= Terre Haute prison experiments =

Human experimentation conducted on prisoners in Terre Haute, Indiana

The Terre Haute prison experiments were conducted by Dr. John C. Cutler in 1943 and 1944 under Dr. John F. Mahoney, the head of the Venereal Disease Research Laboratory of the US Public Health Service, to determine the effectiveness of treatments for sexually transmitted diseases. The experiment focused on creating prophylaxis treatments for gonorrhea. The test subjects were prisoners at the U.S. Penitentiary in Terre Haute, Indiana. They were given disclosures and consented to the experiments. A total of 241 prisoners participated in the study and received $100, a certificate of merit, and a letter of commendation to the parole board at the end of the study. The researchers deposited various strains and concentrations of gonorrhea into the penises of the test subjects. After several months, Mahoney noted that the method of inducing gonorrhea in humans was unreliable and could not provide meaningful tests of prophylactic agents.

The Terre Haute experiments laid the foundation for and bore many similarities to the Guatemala syphilis experiments, including many of the same researchers, goals, and methods.

== Experiment overview ==

=== Historical context ===
The Terre Haute prison experiments began during World War II to create a prophylaxis treatment for gonorrhea. Venereal diseases had been an issue previously during World War I and had cost the army seven million days of active duty. Gonorrhea did not have a medical treatment at this time and was difficult to study because only humans can contract it. This initiated extensive research on how to prevent and treat gonorrhea to reduce infection rates in the armed forces.

During an NRC meeting about venereal diseases, two researchers from New York proposed the idea of using volunteer prison inmates as test subjects. They argued that inmates were the ideal test subject because they could be well monitored and prohibited from sexual activity. The NRC agreed with their argument but worried about the public reaction to this experiment. Gonorrhea was becoming a growing problem amongst all areas of the population and the only way to study it was through human experimentation. The NRC eventually endorsed this study because they thought the benefits of creating prophylaxis treatments for gonorrhea outweighed the risks of a negative public reaction.

=== Study details ===
The study was conducted in Terre Haute, Indiana at the federal penitentiary in September 1943. There were three locations considered for this experiment, but Terre Haute was chosen due to their superior medical facility. There were 241 test subjects chosen from the prison. The requirements to participate in the experiment were that you be at least 21 years old and fully understood the risks involved. The prisoners signed waivers and were told they would receive $100 and a letter of recommendation for parole after completing the experiment.
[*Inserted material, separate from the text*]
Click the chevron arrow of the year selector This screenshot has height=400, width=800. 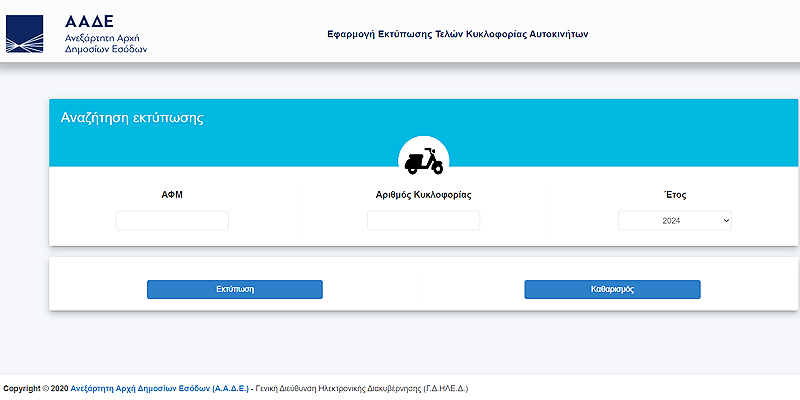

The researcher's initial task was to find a consistent method of inoculation. The researchers had taken samples of gonorrhea from recently arrested sex workers. They gathered many different strains of gonorrhea and experimented with inoculating the test subjects with different concentrations. The method of inoculation used was to apply a sample of gonorrhea to the end of the test subjects' penises. However, after five months of using this method for inoculation, researchers became concerned with the inconsistency. The leader of the experiment, Dr. Mahoney, reported his unsuccessful attempts at inoculation to the National Research Council. The NRC encouraged the continuation of the experiment. Dr. Cutler, who had been working alongside Dr. Mahoney, tried additional attempts at inoculation but was unsuccessful.

After many different failed attempts at inoculation, Dr. Mahoney decided to end the experiment. Dr. Mahoney realized that without a consistent way to inoculate test subjects, they could not effectively test prophylaxis treatments. The Terre Haute Prison experiments were conducted for only ten months and officially ended in July 1944.

=== Study clinicians ===
This study was conducted by Dr. John Cutler, Dr. John Mahoney, Dr. Joseph Earle Moore, and Dr. Cassius J. Van Slyke.

== Aftermath ==

=== Continued research ===
After the Terre Haute Prison Experiments, Dr. Mahoney and Dr. Cutler continued their experiments on venereal diseases in the Guatemala Syphilis experiments.